11/09/2012 Spain (BG) - Of the 24,500 new cases of cancer set to be diagnosed in Spain in 2012, 5,200 are reported to be in woman, representing an increase of nearly 50% compared to 2006, according to MD Anderson Cancer Centre. The Centre believes this shocking increase is as a result of the fact many Spanish nationals take up smoking later in life while the number of smokers in Spain also continues to rise.
Lung cancer represents 13% of all cancer diagnosis and is the leading cause of cancer death worldwide. However, while deaths from the four most common forms of cancer, lung, breast, prostate and colorectal, are decreasing, cases of lung cancer among Spanish women continue to rise.
Organisations and health officials are this week raising awareness of the disease and issuing advice on how to reduce your chances of contracting the illness. Although factors such as personal history, lung disease and some occupations that expose workers to certain harmful chemical are difficult to control, exposure to highest risk factors such as pollution and, above all, tobacco is preventable.

(TASKS TO COMPLETE):
1. According to the article on cancer in Spain, what does MD Anderson Cancer Centre believe explains the increase in cases among women?
2. Using the article on cancer in Spain, decide whether each statement agrees with the text: (a) Lung cancer is the leading cause of cancer death worldwide. (b) Personal history is a risk factor that is easy to control. (c) Deaths from breast cancer are increasing. Answer yes or no for each and quote the deciding words.

[Stored entries]
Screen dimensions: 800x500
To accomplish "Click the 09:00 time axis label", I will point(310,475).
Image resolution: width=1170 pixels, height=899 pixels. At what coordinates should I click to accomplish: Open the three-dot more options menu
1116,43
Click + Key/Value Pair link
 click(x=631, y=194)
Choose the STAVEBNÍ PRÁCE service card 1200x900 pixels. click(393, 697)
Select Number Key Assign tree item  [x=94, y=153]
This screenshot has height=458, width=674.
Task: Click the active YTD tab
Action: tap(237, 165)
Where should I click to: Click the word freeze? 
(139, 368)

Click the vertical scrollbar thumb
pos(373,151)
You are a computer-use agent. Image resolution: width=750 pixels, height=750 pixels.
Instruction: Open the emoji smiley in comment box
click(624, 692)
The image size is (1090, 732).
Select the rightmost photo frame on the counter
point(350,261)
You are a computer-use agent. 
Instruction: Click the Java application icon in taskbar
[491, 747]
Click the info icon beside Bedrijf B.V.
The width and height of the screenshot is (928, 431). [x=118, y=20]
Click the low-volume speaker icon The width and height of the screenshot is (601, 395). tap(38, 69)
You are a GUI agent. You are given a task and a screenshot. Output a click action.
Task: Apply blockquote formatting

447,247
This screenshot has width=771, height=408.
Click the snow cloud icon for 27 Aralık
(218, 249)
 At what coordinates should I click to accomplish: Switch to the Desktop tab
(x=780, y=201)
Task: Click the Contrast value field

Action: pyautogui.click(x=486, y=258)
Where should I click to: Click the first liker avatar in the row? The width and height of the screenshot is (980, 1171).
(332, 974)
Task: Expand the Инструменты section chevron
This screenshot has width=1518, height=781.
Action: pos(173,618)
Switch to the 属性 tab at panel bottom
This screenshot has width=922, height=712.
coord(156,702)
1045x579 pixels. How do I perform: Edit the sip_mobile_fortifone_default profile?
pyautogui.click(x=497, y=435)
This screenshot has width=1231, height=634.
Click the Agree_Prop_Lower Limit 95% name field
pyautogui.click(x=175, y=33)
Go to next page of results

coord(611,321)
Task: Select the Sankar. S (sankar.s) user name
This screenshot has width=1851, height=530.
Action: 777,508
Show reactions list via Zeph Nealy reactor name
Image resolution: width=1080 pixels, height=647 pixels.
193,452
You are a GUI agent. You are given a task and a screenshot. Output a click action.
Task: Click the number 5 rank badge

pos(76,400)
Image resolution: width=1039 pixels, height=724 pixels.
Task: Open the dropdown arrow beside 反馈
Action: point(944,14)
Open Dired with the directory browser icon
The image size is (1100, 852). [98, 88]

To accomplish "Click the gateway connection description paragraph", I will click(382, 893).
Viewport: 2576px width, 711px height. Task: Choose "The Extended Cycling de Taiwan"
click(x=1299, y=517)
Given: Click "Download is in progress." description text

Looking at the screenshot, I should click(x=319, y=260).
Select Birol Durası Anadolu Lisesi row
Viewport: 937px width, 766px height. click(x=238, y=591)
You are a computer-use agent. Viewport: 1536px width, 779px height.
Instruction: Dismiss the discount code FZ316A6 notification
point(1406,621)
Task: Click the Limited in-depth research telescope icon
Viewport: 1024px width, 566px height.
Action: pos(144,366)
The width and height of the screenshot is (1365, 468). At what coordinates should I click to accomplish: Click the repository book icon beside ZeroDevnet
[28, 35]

(TASK-BY-TASK OUTPUTS):
1. The Centre believes the increase comes from many Spanish nationals taking up smoking later in life. It also points to the continuing rise in the number of smokers in Spain.

2.
(a) Yes: "is the leading cause of cancer death worldwide"
(b) No: "factors such as personal history, lung disease and some occupations that expose workers to certain harmful chemical are difficult to control"
(c) No: "deaths from the four most common forms of cancer, lung, breast, prostate and colorectal, are decreasing"